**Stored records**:
******************************

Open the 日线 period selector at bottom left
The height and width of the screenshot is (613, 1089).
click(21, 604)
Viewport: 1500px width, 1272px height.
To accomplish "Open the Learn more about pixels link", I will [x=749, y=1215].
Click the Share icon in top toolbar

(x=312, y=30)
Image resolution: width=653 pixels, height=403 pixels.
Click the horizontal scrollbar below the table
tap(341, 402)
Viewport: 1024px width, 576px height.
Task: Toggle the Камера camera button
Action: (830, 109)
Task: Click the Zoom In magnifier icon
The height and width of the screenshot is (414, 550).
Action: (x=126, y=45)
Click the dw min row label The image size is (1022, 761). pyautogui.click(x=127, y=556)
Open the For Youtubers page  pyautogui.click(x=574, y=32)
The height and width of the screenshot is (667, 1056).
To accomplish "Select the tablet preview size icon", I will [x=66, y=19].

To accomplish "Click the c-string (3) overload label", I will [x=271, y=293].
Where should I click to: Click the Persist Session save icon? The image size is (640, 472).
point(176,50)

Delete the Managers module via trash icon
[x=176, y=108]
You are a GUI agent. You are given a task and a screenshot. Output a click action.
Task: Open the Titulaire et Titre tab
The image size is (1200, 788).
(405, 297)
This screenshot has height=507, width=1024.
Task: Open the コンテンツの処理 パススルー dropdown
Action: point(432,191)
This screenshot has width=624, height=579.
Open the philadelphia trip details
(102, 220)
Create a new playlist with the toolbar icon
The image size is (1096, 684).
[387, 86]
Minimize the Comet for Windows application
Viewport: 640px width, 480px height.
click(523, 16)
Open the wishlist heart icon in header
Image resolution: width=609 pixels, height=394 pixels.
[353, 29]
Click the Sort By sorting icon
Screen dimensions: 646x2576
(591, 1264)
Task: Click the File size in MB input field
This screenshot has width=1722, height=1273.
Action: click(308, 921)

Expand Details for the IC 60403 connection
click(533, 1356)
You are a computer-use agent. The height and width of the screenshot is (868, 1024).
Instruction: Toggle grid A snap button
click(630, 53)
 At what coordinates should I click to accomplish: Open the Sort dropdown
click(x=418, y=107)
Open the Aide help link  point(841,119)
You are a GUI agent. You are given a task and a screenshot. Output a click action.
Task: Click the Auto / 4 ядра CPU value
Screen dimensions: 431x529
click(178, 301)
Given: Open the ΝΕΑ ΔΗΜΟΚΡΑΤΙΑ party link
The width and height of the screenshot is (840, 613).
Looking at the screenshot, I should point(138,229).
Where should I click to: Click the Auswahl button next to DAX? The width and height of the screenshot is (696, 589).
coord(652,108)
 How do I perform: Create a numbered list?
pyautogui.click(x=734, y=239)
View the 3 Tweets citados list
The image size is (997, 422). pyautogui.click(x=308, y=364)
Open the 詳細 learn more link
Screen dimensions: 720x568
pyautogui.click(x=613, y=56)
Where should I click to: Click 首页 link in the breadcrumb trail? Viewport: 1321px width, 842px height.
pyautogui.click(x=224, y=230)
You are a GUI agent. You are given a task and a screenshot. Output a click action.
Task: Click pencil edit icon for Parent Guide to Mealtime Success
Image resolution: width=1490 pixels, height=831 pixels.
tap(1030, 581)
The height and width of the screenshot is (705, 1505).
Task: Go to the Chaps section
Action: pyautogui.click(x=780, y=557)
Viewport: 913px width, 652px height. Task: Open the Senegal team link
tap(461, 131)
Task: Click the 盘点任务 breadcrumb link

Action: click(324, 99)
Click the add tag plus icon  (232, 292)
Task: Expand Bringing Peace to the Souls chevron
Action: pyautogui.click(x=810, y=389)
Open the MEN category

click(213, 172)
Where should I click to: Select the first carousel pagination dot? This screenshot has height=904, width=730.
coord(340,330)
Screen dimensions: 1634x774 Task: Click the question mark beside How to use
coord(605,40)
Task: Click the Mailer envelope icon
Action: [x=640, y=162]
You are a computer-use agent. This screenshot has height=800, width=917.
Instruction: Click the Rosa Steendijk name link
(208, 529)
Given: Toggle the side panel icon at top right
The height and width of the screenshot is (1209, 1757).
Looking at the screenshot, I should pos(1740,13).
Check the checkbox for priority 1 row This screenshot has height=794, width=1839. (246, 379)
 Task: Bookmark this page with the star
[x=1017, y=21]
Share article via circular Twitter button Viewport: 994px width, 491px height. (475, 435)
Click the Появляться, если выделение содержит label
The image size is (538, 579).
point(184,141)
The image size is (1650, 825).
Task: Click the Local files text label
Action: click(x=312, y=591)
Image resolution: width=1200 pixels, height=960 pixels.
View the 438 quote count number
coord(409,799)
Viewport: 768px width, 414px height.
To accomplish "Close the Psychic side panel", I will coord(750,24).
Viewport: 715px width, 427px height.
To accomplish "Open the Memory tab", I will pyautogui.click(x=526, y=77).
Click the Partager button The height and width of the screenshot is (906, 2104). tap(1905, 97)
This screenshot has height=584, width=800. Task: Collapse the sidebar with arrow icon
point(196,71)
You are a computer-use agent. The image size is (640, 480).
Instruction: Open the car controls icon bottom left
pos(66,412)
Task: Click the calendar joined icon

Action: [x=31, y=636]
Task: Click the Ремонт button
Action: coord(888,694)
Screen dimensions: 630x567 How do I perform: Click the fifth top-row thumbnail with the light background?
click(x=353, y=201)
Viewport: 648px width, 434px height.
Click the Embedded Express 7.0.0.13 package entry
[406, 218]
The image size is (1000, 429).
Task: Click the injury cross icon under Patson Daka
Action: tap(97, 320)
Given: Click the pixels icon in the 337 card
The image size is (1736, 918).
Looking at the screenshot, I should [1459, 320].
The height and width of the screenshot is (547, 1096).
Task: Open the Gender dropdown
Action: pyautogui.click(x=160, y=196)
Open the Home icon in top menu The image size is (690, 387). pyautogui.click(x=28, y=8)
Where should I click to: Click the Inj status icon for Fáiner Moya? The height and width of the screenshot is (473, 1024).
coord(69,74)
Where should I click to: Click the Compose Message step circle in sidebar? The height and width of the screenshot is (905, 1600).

******************************

The full set of records is to be written out once more, word for word.

Open the 日线 period selector at bottom left
The height and width of the screenshot is (613, 1089).
click(21, 604)
Viewport: 1500px width, 1272px height.
To accomplish "Open the Learn more about pixels link", I will [x=749, y=1215].
Click the Share icon in top toolbar

(x=312, y=30)
Image resolution: width=653 pixels, height=403 pixels.
Click the horizontal scrollbar below the table
tap(341, 402)
Viewport: 1024px width, 576px height.
Task: Toggle the Камера camera button
Action: (830, 109)
Task: Click the Zoom In magnifier icon
The height and width of the screenshot is (414, 550).
Action: (x=126, y=45)
Click the dw min row label The image size is (1022, 761). pyautogui.click(x=127, y=556)
Open the For Youtubers page  pyautogui.click(x=574, y=32)
The height and width of the screenshot is (667, 1056).
To accomplish "Select the tablet preview size icon", I will [x=66, y=19].

To accomplish "Click the c-string (3) overload label", I will [x=271, y=293].
Where should I click to: Click the Persist Session save icon? The image size is (640, 472).
point(176,50)

Delete the Managers module via trash icon
[x=176, y=108]
You are a GUI agent. You are given a task and a screenshot. Output a click action.
Task: Open the Titulaire et Titre tab
The image size is (1200, 788).
(405, 297)
This screenshot has height=507, width=1024.
Task: Open the コンテンツの処理 パススルー dropdown
Action: point(432,191)
This screenshot has width=624, height=579.
Open the philadelphia trip details
(102, 220)
Create a new playlist with the toolbar icon
The image size is (1096, 684).
[387, 86]
Minimize the Comet for Windows application
Viewport: 640px width, 480px height.
click(523, 16)
Open the wishlist heart icon in header
Image resolution: width=609 pixels, height=394 pixels.
[353, 29]
Click the Sort By sorting icon
Screen dimensions: 646x2576
(591, 1264)
Task: Click the File size in MB input field
This screenshot has width=1722, height=1273.
Action: click(308, 921)

Expand Details for the IC 60403 connection
click(533, 1356)
You are a computer-use agent. The height and width of the screenshot is (868, 1024).
Instruction: Toggle grid A snap button
click(630, 53)
 At what coordinates should I click to accomplish: Open the Sort dropdown
click(x=418, y=107)
Open the Aide help link  point(841,119)
You are a GUI agent. You are given a task and a screenshot. Output a click action.
Task: Click the Auto / 4 ядра CPU value
Screen dimensions: 431x529
click(178, 301)
Given: Open the ΝΕΑ ΔΗΜΟΚΡΑΤΙΑ party link
The width and height of the screenshot is (840, 613).
Looking at the screenshot, I should point(138,229).
Where should I click to: Click the Auswahl button next to DAX? The width and height of the screenshot is (696, 589).
coord(652,108)
 How do I perform: Create a numbered list?
pyautogui.click(x=734, y=239)
View the 3 Tweets citados list
The image size is (997, 422). pyautogui.click(x=308, y=364)
Open the 詳細 learn more link
Screen dimensions: 720x568
pyautogui.click(x=613, y=56)
Where should I click to: Click 首页 link in the breadcrumb trail? Viewport: 1321px width, 842px height.
pyautogui.click(x=224, y=230)
You are a GUI agent. You are given a task and a screenshot. Output a click action.
Task: Click pencil edit icon for Parent Guide to Mealtime Success
Image resolution: width=1490 pixels, height=831 pixels.
tap(1030, 581)
The height and width of the screenshot is (705, 1505).
Task: Go to the Chaps section
Action: pyautogui.click(x=780, y=557)
Viewport: 913px width, 652px height. Task: Open the Senegal team link
tap(461, 131)
Task: Click the 盘点任务 breadcrumb link

Action: click(324, 99)
Click the add tag plus icon  (232, 292)
Task: Expand Bringing Peace to the Souls chevron
Action: pyautogui.click(x=810, y=389)
Open the MEN category

click(213, 172)
Where should I click to: Select the first carousel pagination dot? This screenshot has height=904, width=730.
coord(340,330)
Screen dimensions: 1634x774 Task: Click the question mark beside How to use
coord(605,40)
Task: Click the Mailer envelope icon
Action: [x=640, y=162]
You are a computer-use agent. This screenshot has height=800, width=917.
Instruction: Click the Rosa Steendijk name link
(208, 529)
Given: Toggle the side panel icon at top right
The height and width of the screenshot is (1209, 1757).
Looking at the screenshot, I should pos(1740,13).
Check the checkbox for priority 1 row This screenshot has height=794, width=1839. (246, 379)
 Task: Bookmark this page with the star
[x=1017, y=21]
Share article via circular Twitter button Viewport: 994px width, 491px height. (475, 435)
Click the Появляться, если выделение содержит label
The image size is (538, 579).
point(184,141)
The image size is (1650, 825).
Task: Click the Local files text label
Action: click(x=312, y=591)
Image resolution: width=1200 pixels, height=960 pixels.
View the 438 quote count number
coord(409,799)
Viewport: 768px width, 414px height.
To accomplish "Close the Psychic side panel", I will coord(750,24).
Viewport: 715px width, 427px height.
To accomplish "Open the Memory tab", I will pyautogui.click(x=526, y=77).
Click the Partager button The height and width of the screenshot is (906, 2104). tap(1905, 97)
This screenshot has height=584, width=800. Task: Collapse the sidebar with arrow icon
point(196,71)
You are a computer-use agent. The image size is (640, 480).
Instruction: Open the car controls icon bottom left
pos(66,412)
Task: Click the calendar joined icon

Action: [x=31, y=636]
Task: Click the Ремонт button
Action: coord(888,694)
Screen dimensions: 630x567 How do I perform: Click the fifth top-row thumbnail with the light background?
click(x=353, y=201)
Viewport: 648px width, 434px height.
Click the Embedded Express 7.0.0.13 package entry
[406, 218]
The image size is (1000, 429).
Task: Click the injury cross icon under Patson Daka
Action: tap(97, 320)
Given: Click the pixels icon in the 337 card
The image size is (1736, 918).
Looking at the screenshot, I should [1459, 320].
The height and width of the screenshot is (547, 1096).
Task: Open the Gender dropdown
Action: pyautogui.click(x=160, y=196)
Open the Home icon in top menu The image size is (690, 387). pyautogui.click(x=28, y=8)
Where should I click to: Click the Inj status icon for Fáiner Moya? The height and width of the screenshot is (473, 1024).
coord(69,74)
Where should I click to: Click the Compose Message step circle in sidebar? The height and width of the screenshot is (905, 1600).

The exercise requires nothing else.